━━ Textauszug ━━

Ziemlich genau drei Monate ist es nun her, dass im Stühlinger der neue Spätverkauf „Bis Späti“ im ehemaligen Joseph-Stüble aufgemacht hat. Seither erhitzt das Thema die Gemüter in der Stadt und vor allem hier im Stadtteil.
Anwohner*innen, die nachts ihre wohlverdiente Ruhe haben wollen auf der einen, und meist junge Nachtschwärmer*innen, die nach nächtlichen Freiräumen suchen, die es in Freiburg leider viel zu wenig gibt, auf der anderen Seite. Dieser besagte Freiraum wurde in den letzten Wochen und Monaten am knapp hundert Meter entfernten Lederle-Platz gefunden. In heißen Sommernächten hielten sich dort teils an die 100 Menschen auf – die Situation der Anwohner*innen wurde unerträglich, die Stadt schaltete sich ein. Seither wird der Platz am Wochenende teils mehrfach vom Ordnungsamt geräumt.
Eine solche Situation verlangt nach Kompromissen und Konzepten und für mich ist klar: es braucht hier Lösungen. Lösungen, die einerseits die Situation der Anwohner*innen und Gastronom*innen am Lederle-Platz verbessert, andererseits aber neue attraktive Freiräume im Stühlinger schafft, um gerade jungen Menschen ein Nachtleben zu ermöglichen.
In der letzten Zeit sind dies bezüglich einige Lösungvorschläge aufgetaucht. Ein paar davon bin ich als Begleiter in einer Nachtschicht des „Bis Späti“ auf den Grund gegangen. An dieser Stelle möchte ich betonen, dass die folgenden Erzählungen als Erfahrung nicht frei von Subjektivität sind.
22:00 Uhr: Die Schicht beginnt. Es soll eine lange Nacht werden, denn Ladenschluss ist um vier. Draußen wartet bereits Stefan, Teil des Kollektivs, das den Laden demokratisch führt, auf mich. Er hält einen Besen in der Hand und fegt den Bereich rund um den Eingang. Die erste Handlung nach 22:00 Uhr, denn dadurch kommt man auch mit den Menschen vor dem Laden ins Gespräch. Die Hinweise nach 22 Uhr die umliegenden Parks aufzusuchen, die wir den Menschen geben, fruchten. Der Bereich an der Ecke Eschholzstraße/ Egonstraße leert sich.
Drinnen erklärt mir Stefan den üblichen abendlichen Ablauf. Immer wieder werden wir unterbrochen, da doch einige bekannte Gesichter auf den Couches sitzen. Ein kleines „Hallo“ hier, ein kurzes Gespräch, das Enttäuschung über die Beschlüsse des Klimakabinetts ausdrückt, da. Frage ich nach der Situation der Freiräume, so mischen sich Skepsis und Wohlwollen. „Der Eschholzpark wäre eine gute Alternative. Kaum Anwohner und so weit ist das ja echt nicht, aber halt keine Toiletten“, sagt mir ein Gast. „Genau das könnte man ändern, vielleicht auch gleich mit einer Außenbewirtung“, erwidere ich. Der Vorschlag kommt gut an, klingt aber auch nach hohen bürokratischen Hürden.

━━━

- _Aufgabe A_: Fassen Sie den Absatz des Textauszugs, der mit „22:00 Uhr: Die Schicht beginnt“ anfängt, als knappe Stichpunktliste zusammen. Alle wesentlichen Fakten sollen erhalten bleiben.
- _Aufgabe B_:
Beantworten Sie anhand des Textauszugs:
(i) In welchem ehemaligen Lokal hat der „Bis Späti“ aufgemacht?
(ii) Wie viele Menschen hielten sich in heißen Sommernächten teils am Lederle-Platz auf?
(iii) Was fehlt laut einem Gast im Eschholzpark?
- _Aufgabe C_: Geben Sie einen Abschnitt des Textauszugs wortgetreu aus. Beginnen Sie bei den Worten „In der letzten“ und hören Sie nach „von Subjektivität sind.“ auf.
Die anschließenden Datensätze sind eigenständiges Material und gehören nicht zum Textauszug.

━━ Ausgewählte Datensätze ━━

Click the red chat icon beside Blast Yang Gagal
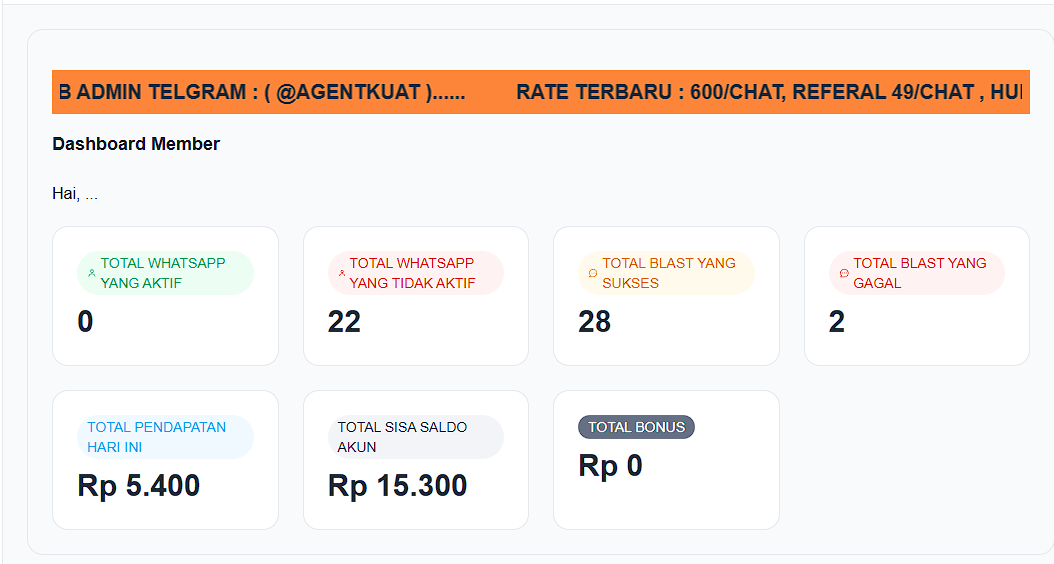 tap(844, 273)
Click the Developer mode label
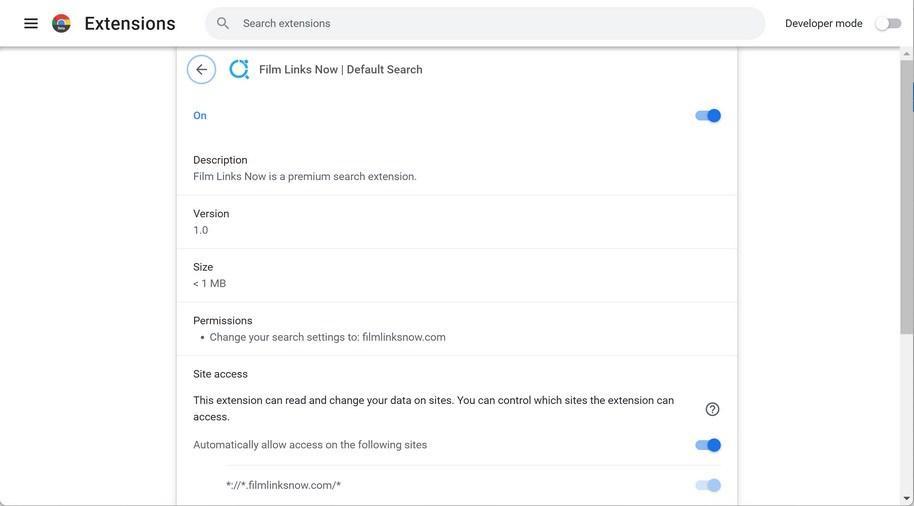This screenshot has height=506, width=914. pyautogui.click(x=823, y=23)
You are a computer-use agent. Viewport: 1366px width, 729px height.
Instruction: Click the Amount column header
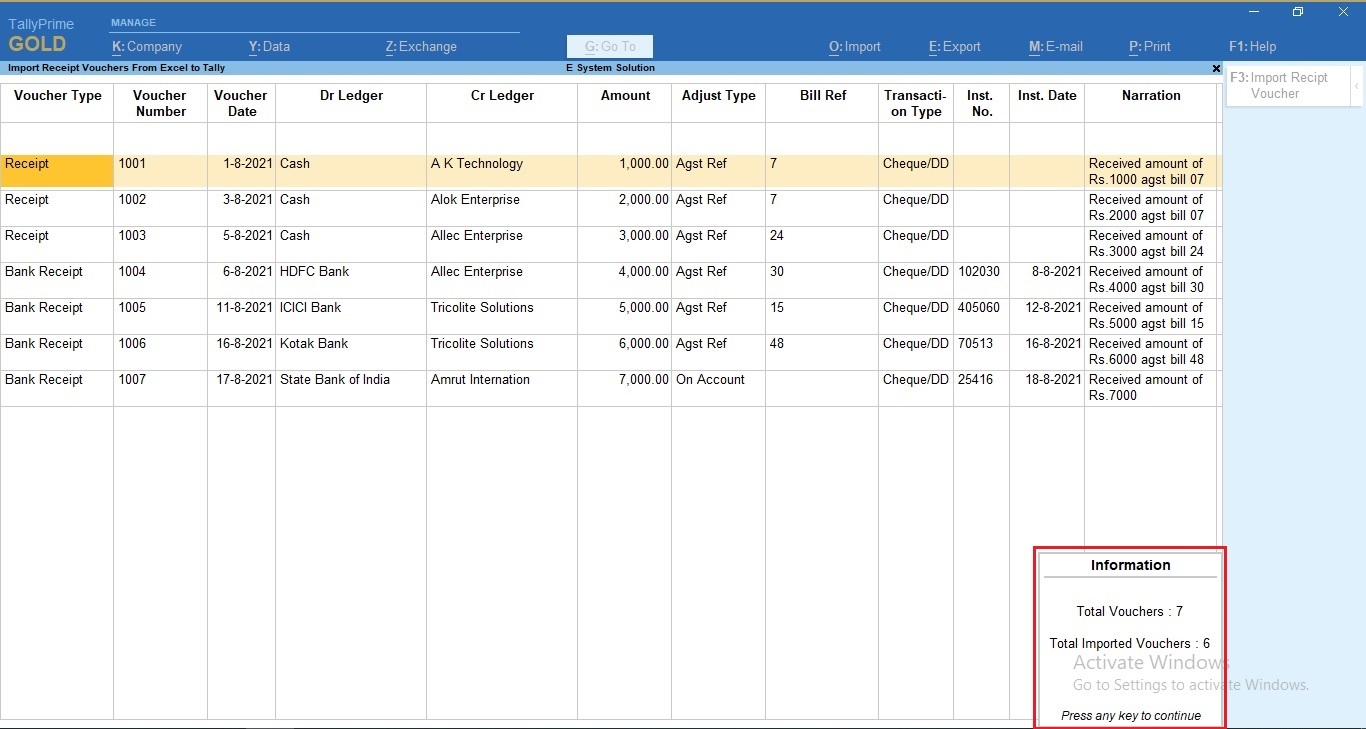625,95
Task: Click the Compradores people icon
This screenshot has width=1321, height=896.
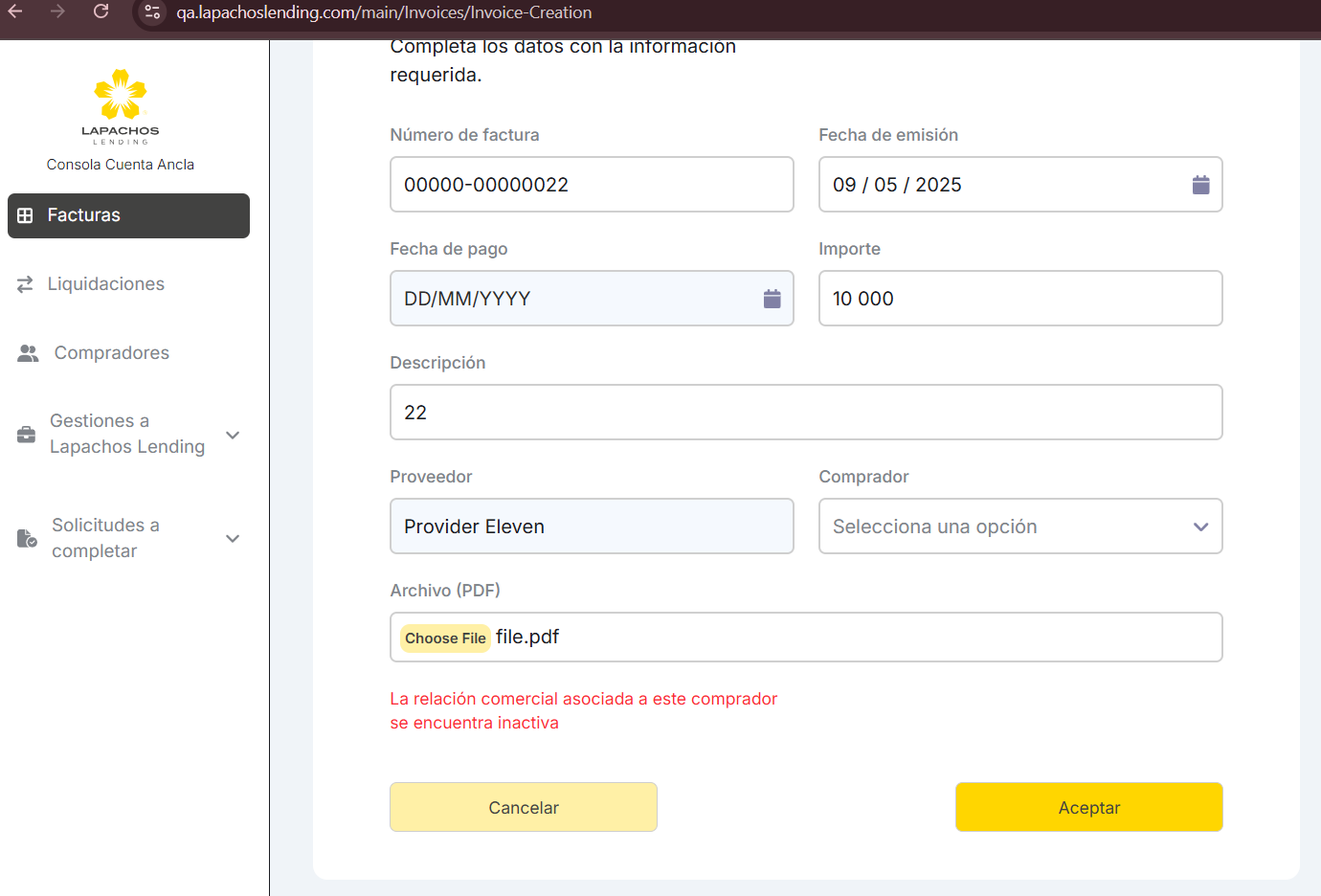Action: 28,353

━━━

- _Vollständige Antwort A_:
- Die Schicht beginnt um 22:00 Uhr, Ladenschluss ist um vier.
- Stefan ist Teil des Kollektivs, das den Laden demokratisch führt. Er wartet draußen und fegt den Bereich um den Eingang.
- Das Fegen ist die erste Handlung nach 22:00 Uhr und bringt einen mit den Menschen vor dem Laden ins Gespräch.
- Die Hinweise, nach 22 Uhr die umliegenden Parks aufzusuchen, fruchten: Der Bereich an der Ecke Eschholzstraße/Egonstraße leert sich.

- _Vollständige Antwort B_:
(i) Im ehemaligen Joseph-Stüble.
(ii) An die 100 Menschen.
(iii) Toiletten.

- _Vollständige Antwort C_:
In der letzten Zeit sind dies bezüglich einige Lösungvorschläge aufgetaucht. Ein paar davon bin ich als Begleiter in einer Nachtschicht des „Bis Späti“ auf den Grund gegangen. An dieser Stelle möchte ich betonen, dass die folgenden Erzählungen als Erfahrung nicht frei von Subjektivität sind.